Laura Babcock trial September 2017
Wayne Millard trial March 2018
:angry:
Based upon what we have just seen, I'm not expecting much from either of these projected trials, if they even come to pass.
While the result of the CN debacle is certainly better than the (very real, as it turns out) possibility of her walking out free and clear with an acquittal, it was certainly implied by some close to the case and by the fact of direct indictments and publication bans, that the Crown had a very strong case against CN.
That proved
not to be true, and the Crown said so in so many words, as did the judge (who however did not hear what other evidence the Crown might have had). The Crown did say they had
no direct evidence to prove what CN knew. This is *the* critical factor in the case against her, and lacking that, the odds of a conviction while greater than zero, were not good.
With the LB and WM cases, investigations only started long after the fact, material evidence, if any, is limited; proper forensics could not be done in the absence of remains, weapons and so on, and actual evidence may be far less conclusive than what was purportedly amassed against CN.
The Crown must have something, or the judges involved would not have sent the matters to trial. But they don't need a whole lot of evidence for this; a poster earlier cited the fact that the standard for issuing a preferred indictment was no higher than the standard for proceeding with any other prosecution. The bar is low.

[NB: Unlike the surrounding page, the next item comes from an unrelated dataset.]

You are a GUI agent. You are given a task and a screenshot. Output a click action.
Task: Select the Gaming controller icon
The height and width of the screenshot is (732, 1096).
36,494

Given all that, I'm not sanguine either that trials will take place, or that any further guilty verdicts will result from them. I can only speculate on what the Crown's logic is in proceeding, but by keeping the cases ongoing they can still hope for new or damaging information to reveal itself or witnesses to come forward now that DM and MS are incarcerated.
Not sure there will be a reason to reconvene in September, though. On verra.